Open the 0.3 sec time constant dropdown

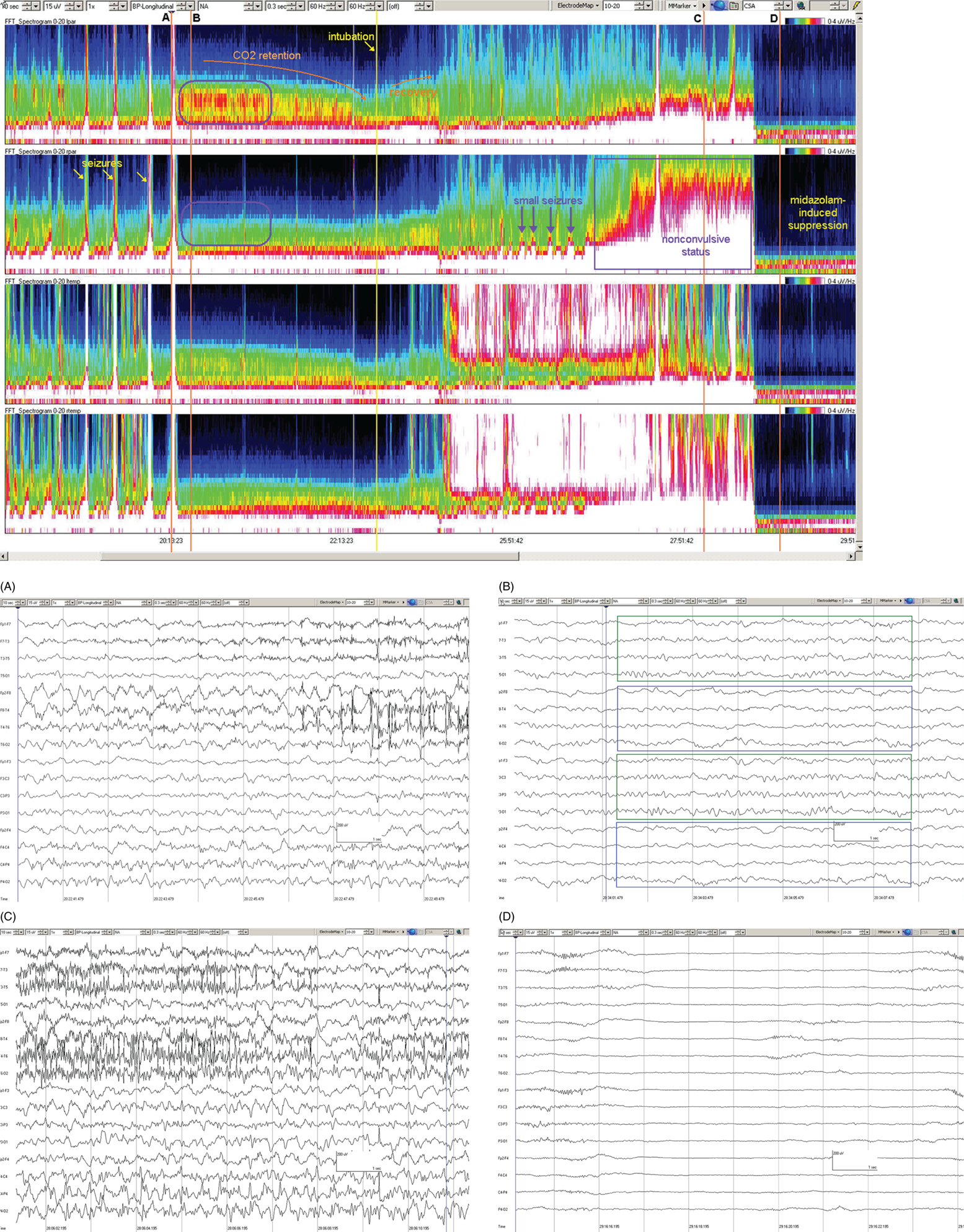pyautogui.click(x=301, y=6)
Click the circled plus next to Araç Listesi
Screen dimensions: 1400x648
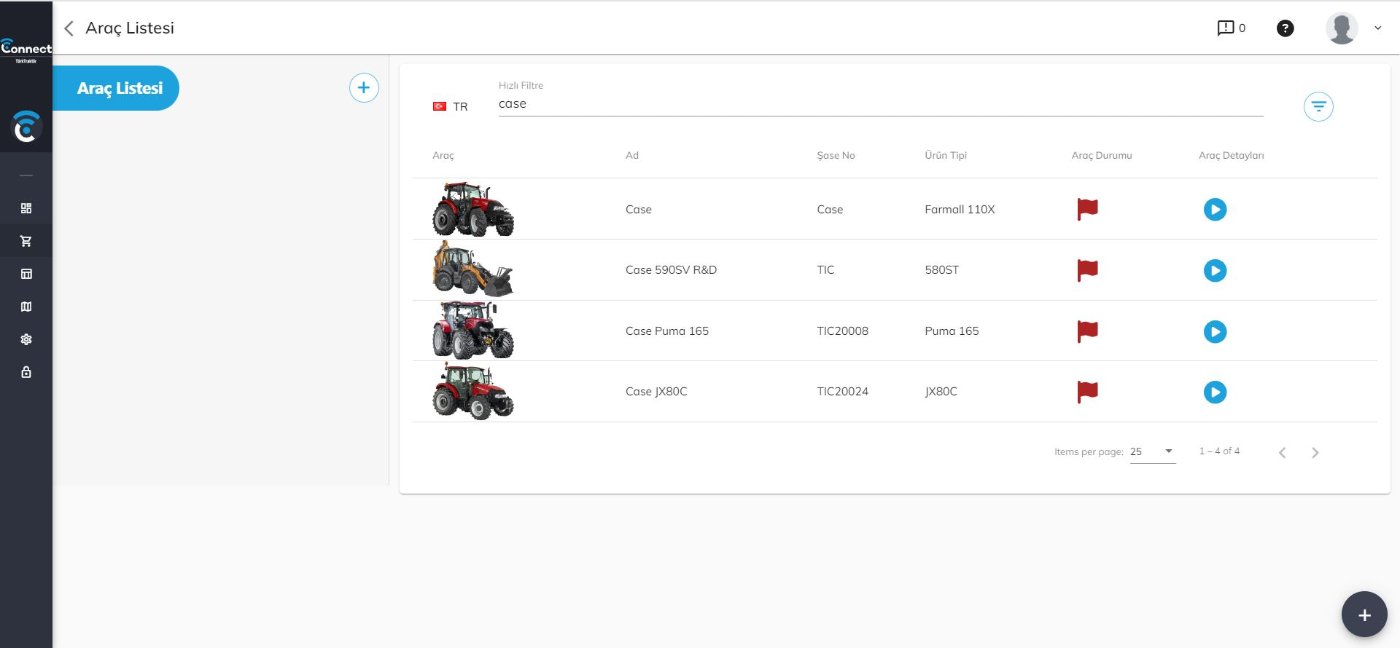tap(363, 88)
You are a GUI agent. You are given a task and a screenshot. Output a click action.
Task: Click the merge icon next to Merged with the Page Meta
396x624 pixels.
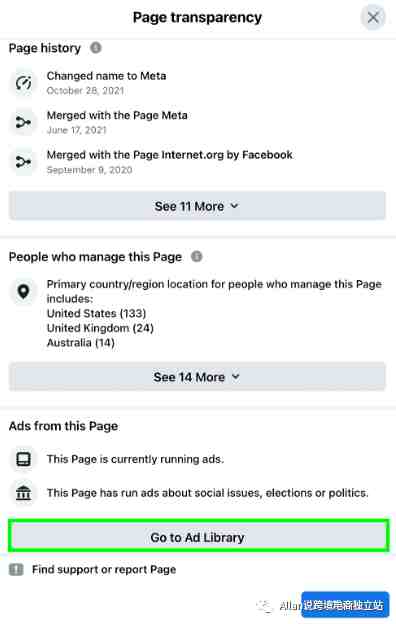[x=23, y=122]
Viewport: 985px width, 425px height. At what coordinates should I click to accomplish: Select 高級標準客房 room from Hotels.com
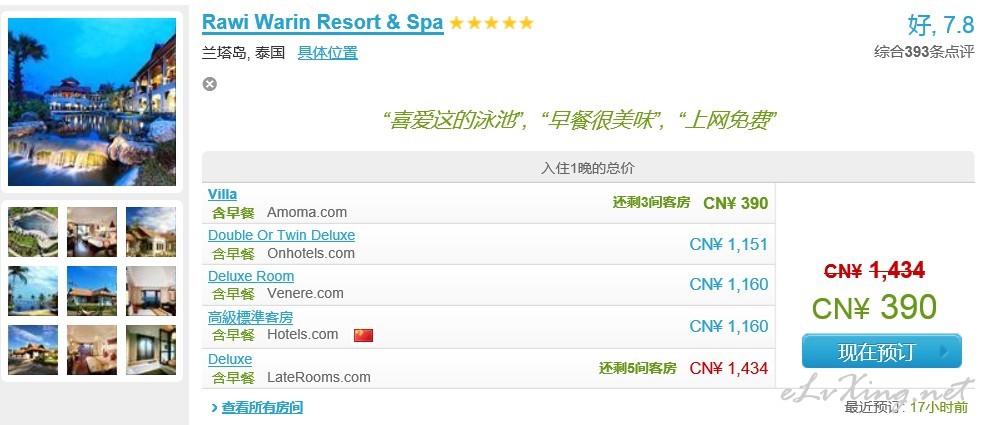coord(250,318)
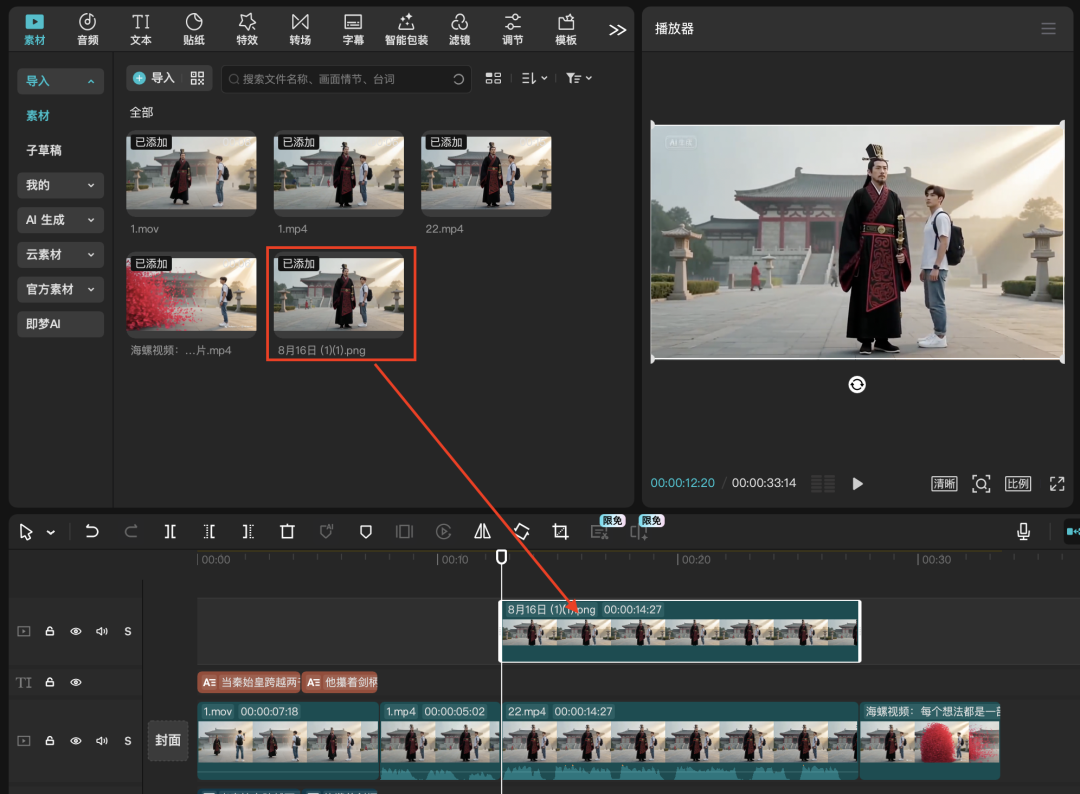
· · · · · · ·
*Problem requirements*: Exact copy, pictures excluded: print only the lines from the line containing "Viewport: 985px width, 425px" through the end of the records.

*Exercise result*:
Viewport: 985px width, 425px height. At what coordinates should I click to accomplish: Select 高級標準客房 room from Hotels.com
coord(250,318)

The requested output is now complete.